> INSTRUCTIONS TO FOLLOW:
In every record below, swap the word "icon" for "glyph" and reproduce the lines with nothing else altered.

> INPUT:

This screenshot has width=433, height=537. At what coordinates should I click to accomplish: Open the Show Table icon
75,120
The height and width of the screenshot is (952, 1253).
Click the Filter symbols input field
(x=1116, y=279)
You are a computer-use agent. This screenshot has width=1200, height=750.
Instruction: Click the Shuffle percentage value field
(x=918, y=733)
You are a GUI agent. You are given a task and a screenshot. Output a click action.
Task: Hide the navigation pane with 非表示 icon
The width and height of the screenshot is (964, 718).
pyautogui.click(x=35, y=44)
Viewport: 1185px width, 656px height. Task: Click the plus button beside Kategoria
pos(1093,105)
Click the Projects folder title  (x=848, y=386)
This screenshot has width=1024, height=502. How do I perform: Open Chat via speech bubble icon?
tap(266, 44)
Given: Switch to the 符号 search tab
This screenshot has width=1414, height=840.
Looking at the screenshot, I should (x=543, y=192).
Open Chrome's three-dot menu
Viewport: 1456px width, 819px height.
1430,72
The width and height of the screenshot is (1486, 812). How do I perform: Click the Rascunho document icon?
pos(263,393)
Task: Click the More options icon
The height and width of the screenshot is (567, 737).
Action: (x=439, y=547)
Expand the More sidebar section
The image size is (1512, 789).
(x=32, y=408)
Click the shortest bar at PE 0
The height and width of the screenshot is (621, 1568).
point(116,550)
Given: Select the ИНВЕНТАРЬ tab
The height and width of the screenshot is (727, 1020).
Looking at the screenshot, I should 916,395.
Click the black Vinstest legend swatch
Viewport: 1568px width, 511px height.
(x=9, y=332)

> REPLY TO THE TASK:
This screenshot has width=433, height=537. At what coordinates should I click to accomplish: Open the Show Table glyph
75,120
The height and width of the screenshot is (952, 1253).
Click the Filter symbols input field
(x=1116, y=279)
You are a computer-use agent. This screenshot has width=1200, height=750.
Instruction: Click the Shuffle percentage value field
(x=918, y=733)
You are a GUI agent. You are given a task and a screenshot. Output a click action.
Task: Hide the navigation pane with 非表示 glyph
The width and height of the screenshot is (964, 718).
pyautogui.click(x=35, y=44)
Viewport: 1185px width, 656px height. Task: Click the plus button beside Kategoria
pos(1093,105)
Click the Projects folder title  (x=848, y=386)
This screenshot has width=1024, height=502. How do I perform: Open Chat via speech bubble glyph?
tap(266, 44)
Given: Switch to the 符号 search tab
This screenshot has width=1414, height=840.
Looking at the screenshot, I should (x=543, y=192).
Open Chrome's three-dot menu
Viewport: 1456px width, 819px height.
1430,72
The width and height of the screenshot is (1486, 812). How do I perform: Click the Rascunho document glyph?
pos(263,393)
Task: Click the More options glyph
The height and width of the screenshot is (567, 737).
Action: (x=439, y=547)
Expand the More sidebar section
The image size is (1512, 789).
(x=32, y=408)
Click the shortest bar at PE 0
The height and width of the screenshot is (621, 1568).
point(116,550)
Given: Select the ИНВЕНТАРЬ tab
The height and width of the screenshot is (727, 1020).
Looking at the screenshot, I should 916,395.
Click the black Vinstest legend swatch
Viewport: 1568px width, 511px height.
(x=9, y=332)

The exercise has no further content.